A friend of mine suggested I should write up how I came to idealism, which I’ll do here. I’ll note up front that I do not think that I came to it through the best philosophical arguments, possible or actual. Nonetheless, the path itself may be elucidatory of rhetorically strong arguments for it. (It may well also just be a generally uninteresting anecdote, but in either case, the request is fulfilled.) I may as well also explain how I came around to agent-causal libertarianism and agnosticism regarding the existence of divine beings. They all tie together, anyway.
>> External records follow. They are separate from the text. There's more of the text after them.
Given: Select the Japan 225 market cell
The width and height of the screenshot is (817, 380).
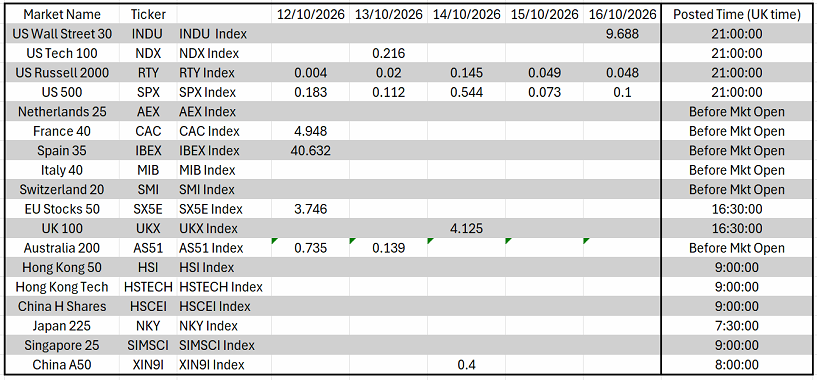Looking at the screenshot, I should (62, 326).
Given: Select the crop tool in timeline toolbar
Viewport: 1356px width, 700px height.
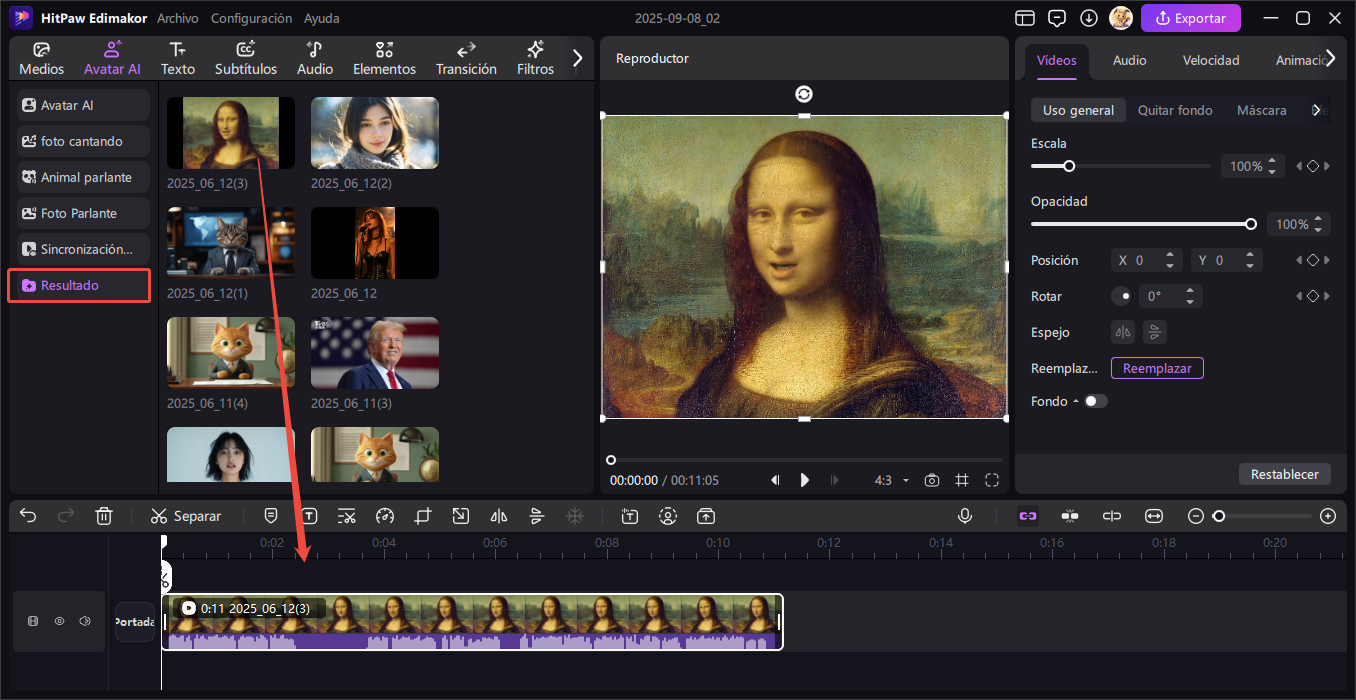Looking at the screenshot, I should 423,516.
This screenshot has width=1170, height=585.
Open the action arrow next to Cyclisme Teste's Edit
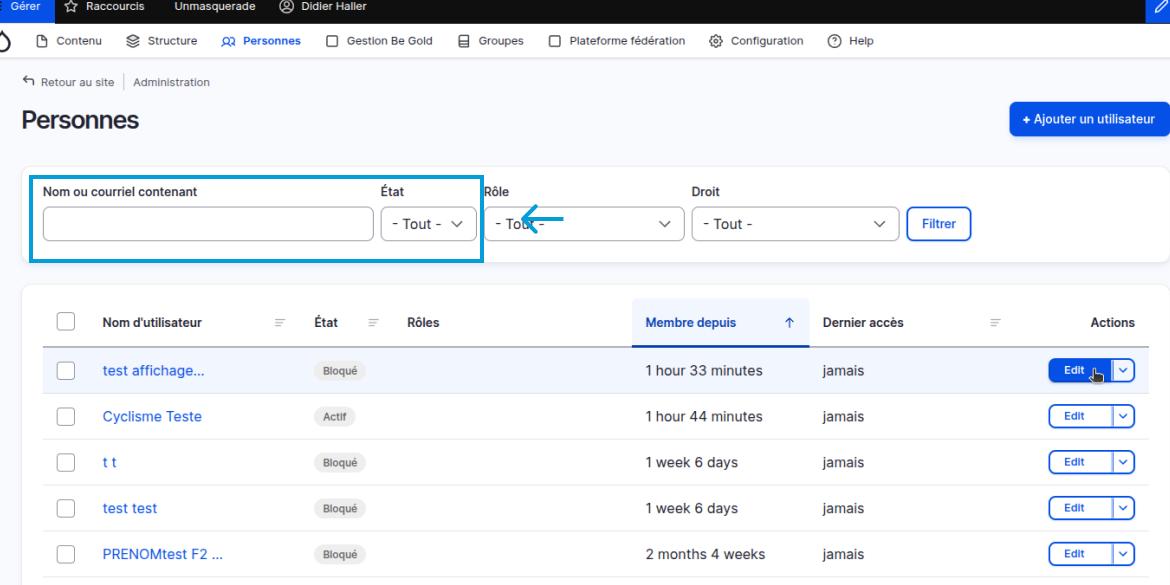click(x=1123, y=416)
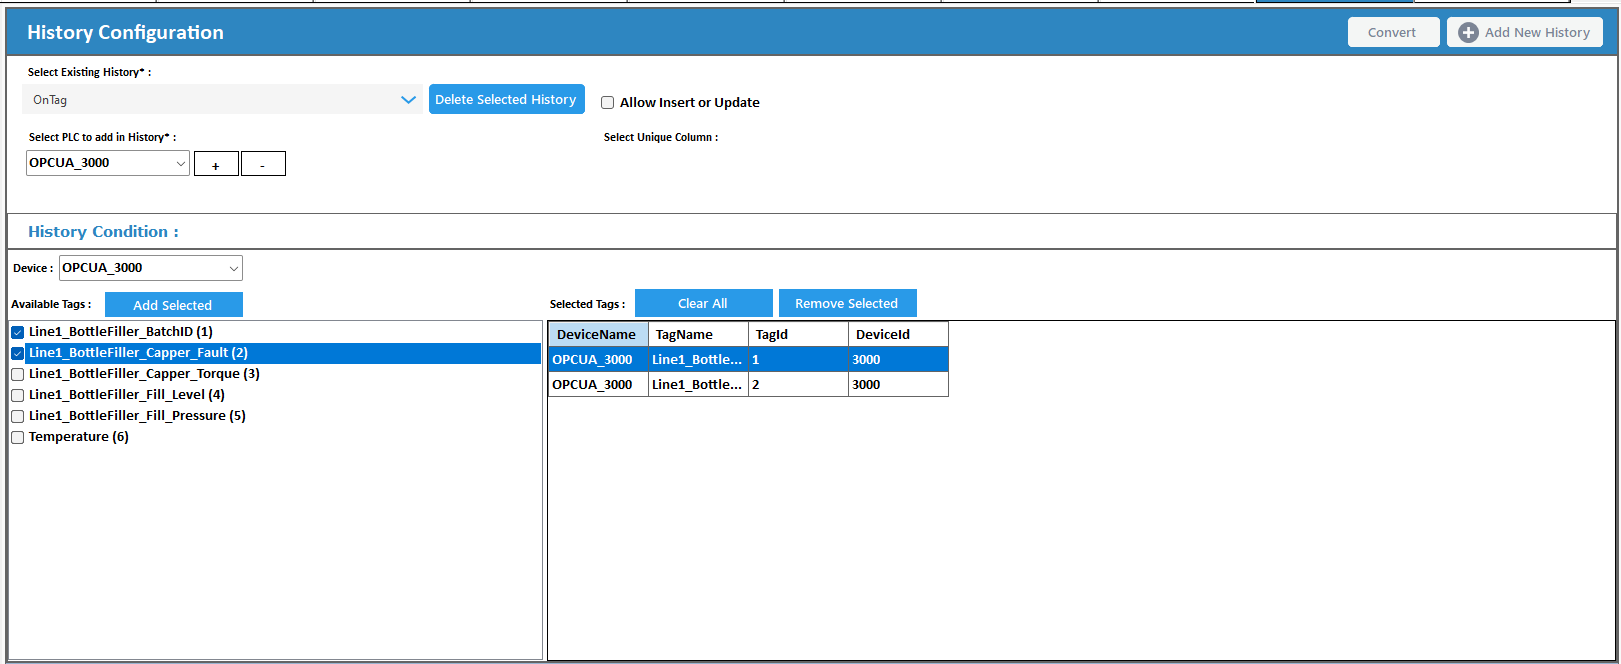Sort by the TagId column header
Image resolution: width=1621 pixels, height=664 pixels.
coord(797,334)
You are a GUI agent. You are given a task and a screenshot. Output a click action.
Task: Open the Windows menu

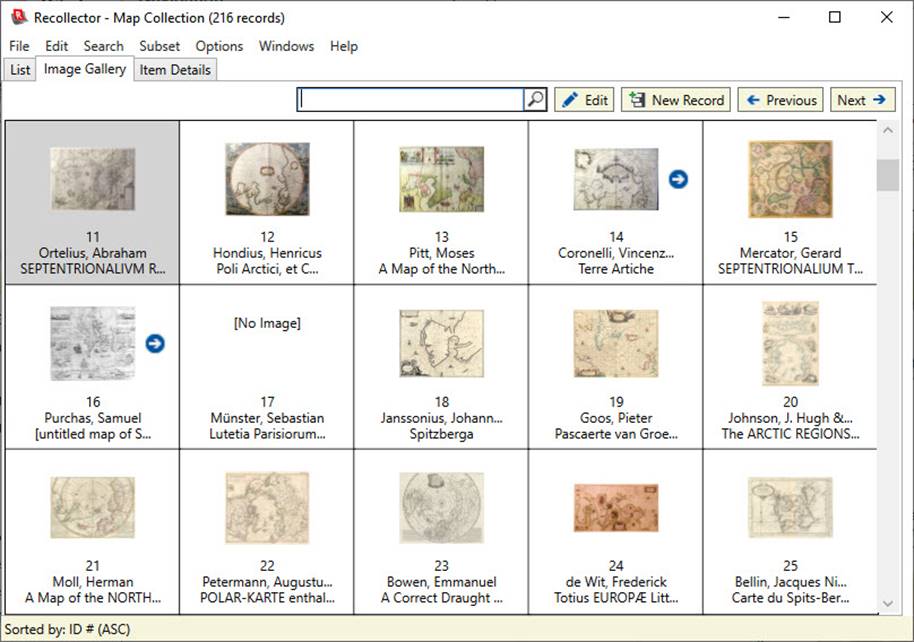286,46
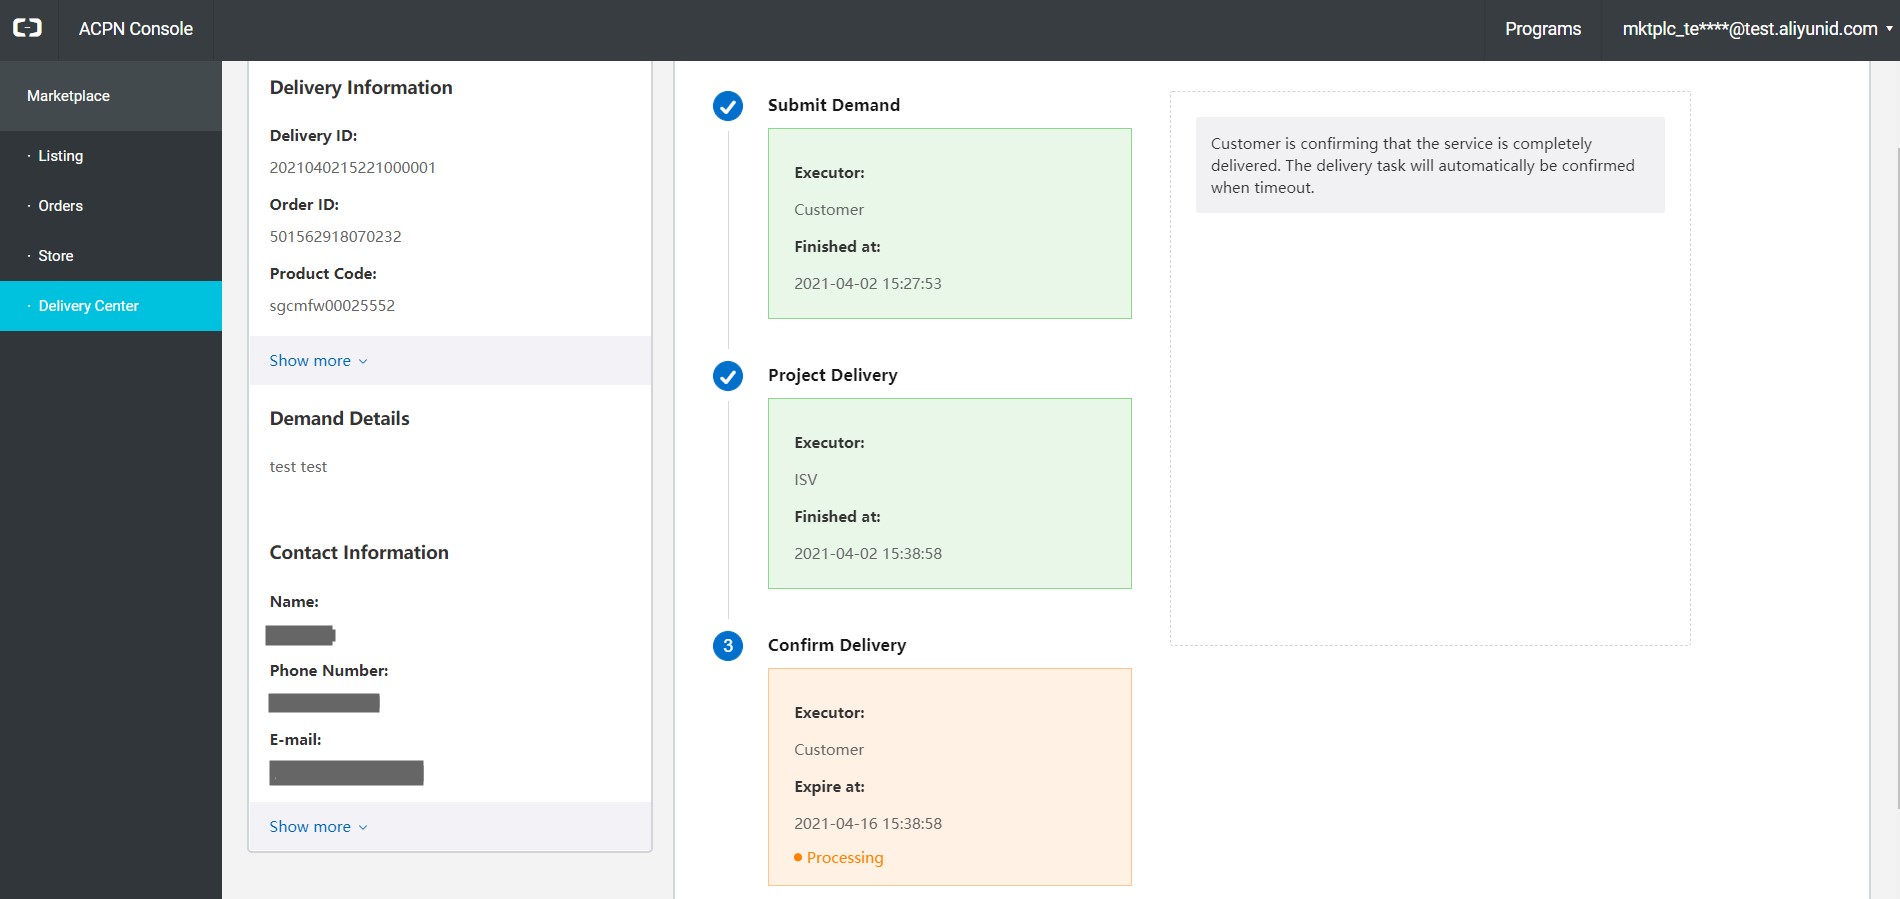Open the Listing menu item
This screenshot has height=899, width=1900.
point(61,156)
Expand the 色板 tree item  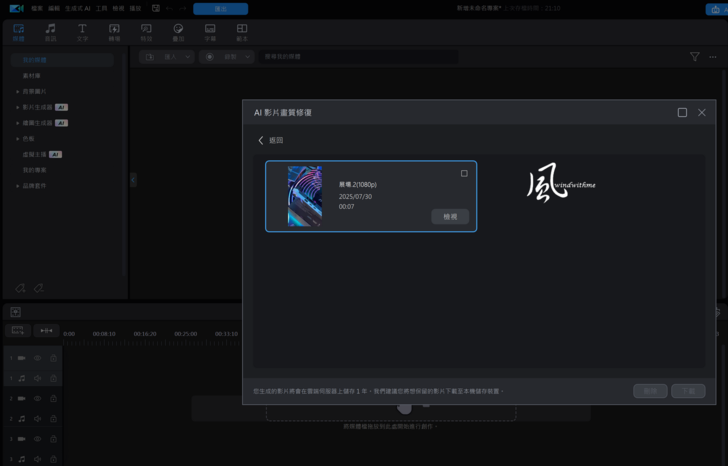(17, 139)
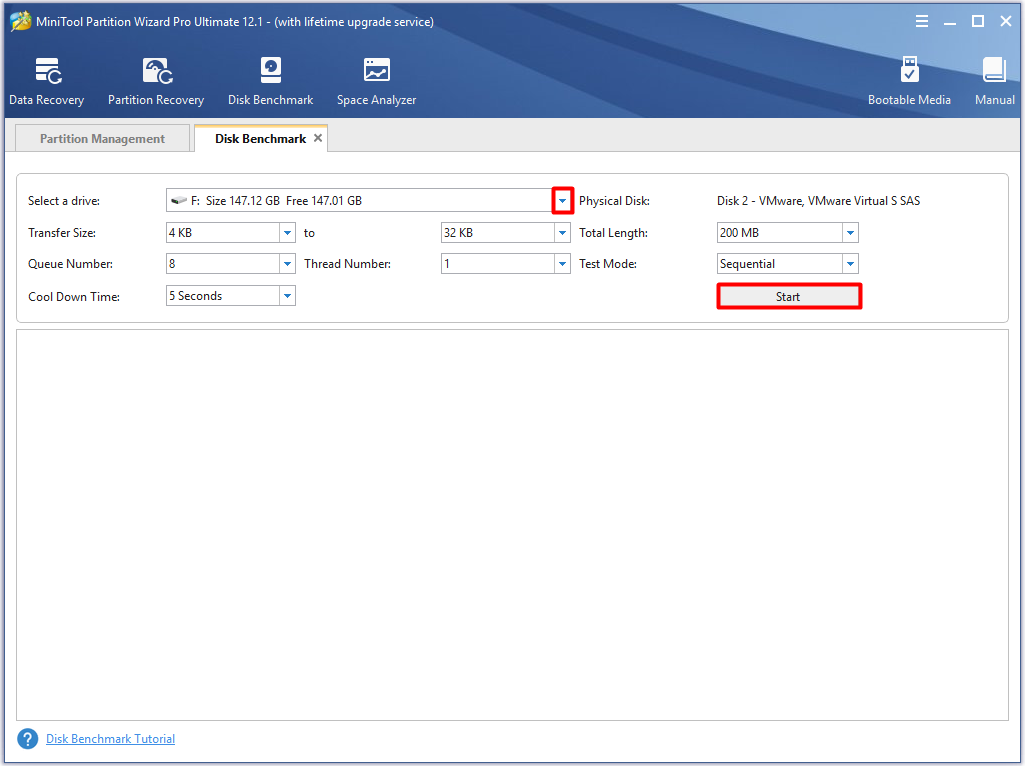This screenshot has width=1025, height=766.
Task: Switch to the Partition Management tab
Action: tap(101, 138)
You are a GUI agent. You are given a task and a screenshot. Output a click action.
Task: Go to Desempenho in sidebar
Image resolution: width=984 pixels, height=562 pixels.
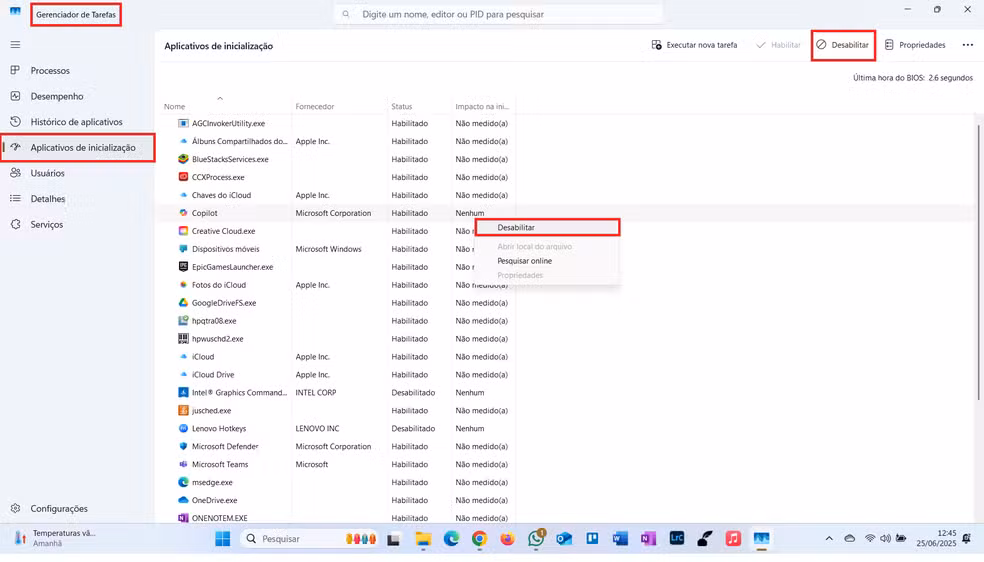click(x=56, y=97)
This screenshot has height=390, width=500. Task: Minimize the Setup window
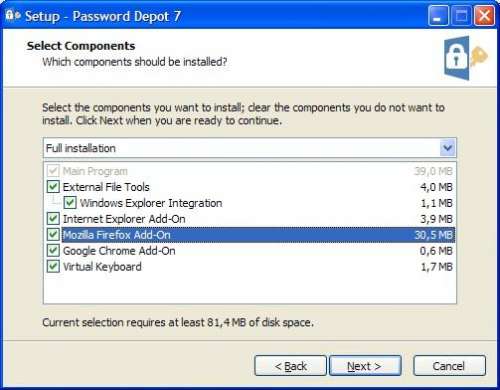tap(438, 15)
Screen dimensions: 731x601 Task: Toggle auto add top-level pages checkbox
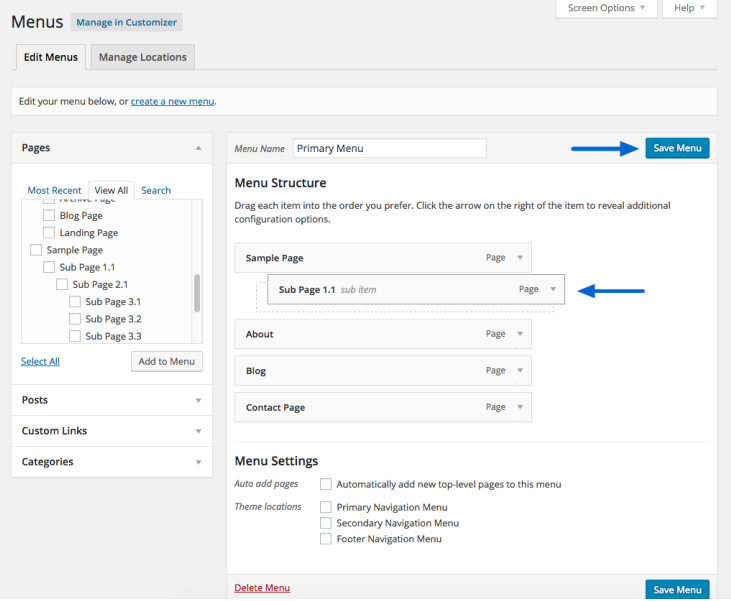326,484
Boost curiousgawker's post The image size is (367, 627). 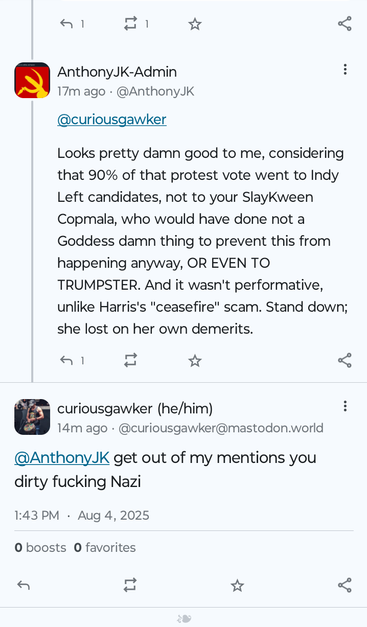[x=130, y=586]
At the end of high school I was a generally stereotypical new atheist with a strong inkling of disillusionment coming out of having strong religious beliefs that fell apart (and were probably of a harmful variety, anyway). Along with this came an eternalist theory of time, incompatibilist determinism, and a general scientism. Ultimately, buying into a third-person methodology probably did a lot of this. When still a Christian, I appealed to revelation that couldn’t be verified with a third-person perspective. I was told that if something didn’t qualify as evidence for others, it can’t qualify for me either. This didn’t knock over the dominoes immediately, but once I internalized it, everything else started to fall into place.

My first semester of college I took two seven-week seminars that met daily. Each of the two professors were brilliant, and the latter of the two a theologian as well. At that point I had two contradictory beliefs in mind: (1) religion and theism are completely stupid and (2) these religious people/theists are brilliant and have thought hard about religion and theism. The latter option won given the stronger evidence in its favor (Dawkins and friends have very condescending things to say, but looking back, I don’t see much substance to those things). Of course, this didn’t defeat my atheism, but it certainly made me believe the alternative is plausible.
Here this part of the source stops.